Woof! What a stinker! I enjoyed the correct use of the word “download” on the last page. Annex would pop up in a few minor places here and there, and then SOMEHOW get his own miniseries in 1994. Then he would vanish… until someone decided to put him in a comic called the Initiative in the 2000s, a book that needed literally all the minor characters they could get. All sorts of nobodies who no one had thought of in ages were dusted off in there. And then that book went away, and that was it for Annex. The rest of this issue is 3 shorts about other Spider-Adjacent characters. There’s a Solo/Black Cat team-up involving a terrorist named DEATH STORM who seems like some kinda evil version of Solo, which is just setup for a Solo comic I didn’t read. Then there’s a Lizard story with Spider-Man in it, so I’ll talk about it. Mike Lackey, Aaron Lopresti, Andy Mushynsky and Renee Witterstaetter tell the tale of Curt Connors on trial for The Lizard’s crimes. His history is more or less recapped, Martha & Billy are put on the stand to testify. And then they get…

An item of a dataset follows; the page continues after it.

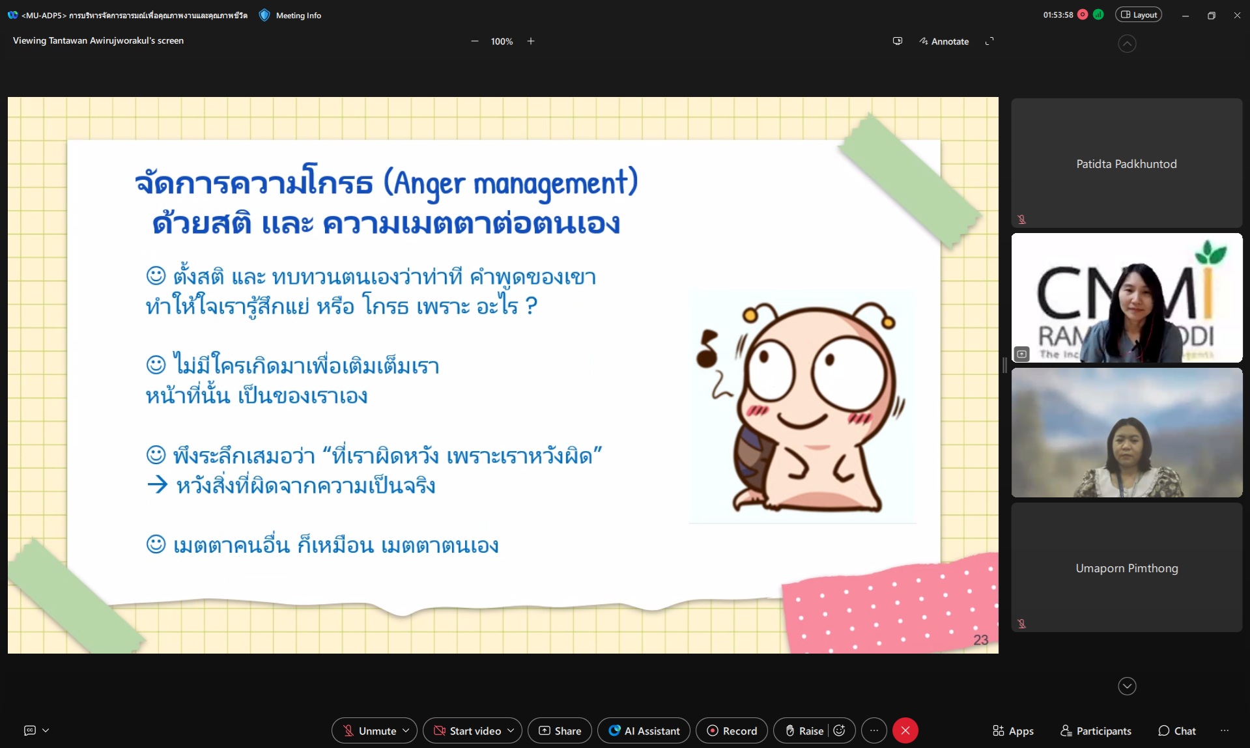Image resolution: width=1250 pixels, height=748 pixels.
Task: Zoom in the shared screen with plus
Action: pos(531,41)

Objection, JJJ published that book without Peter’s consent and he didn’t get paid for it, as seen in ASM 304, your honor! What, they can’t hear me? Well, too bad.
Eventually, Curt just randomly stands up and starts talking, which is, like, really not supposed to happen, in my understanding, saying he thinks he should be incarcerated, but allowed to work on a cure for himself while locked up. He says he doesn’t feel that he’s guilty of The Lizard’s crimes, but he is responsible for them. I mean… fine line, but ok.
Well, that’s settled. Stay tuned for The Lizard’s next rampage about 9 months from now. Next, a genuinely incomprehensible John Jameson story. He gets some “space age riot gear” from a scientist and gets hired by some rich guy to bring home his geneticist son who’s experimented on himself. John fights the guy and brings him in, talking about how “his mission” is getting harder than he thought. What? What mission? Why did someone just hand him this dangerous gear for fun? This seems like a test to see is anyone’s interested in John as a terrible looking and as-yet-unnamed superhero. I don’t think there were any takers. The rest of the issue is a gallery of covers for the much-talked-about upcoming Maximum Carnage crossover. In a grim sign of what’s to come, it shows 9 covers and that’s not all of them. Man, I’m dreading that.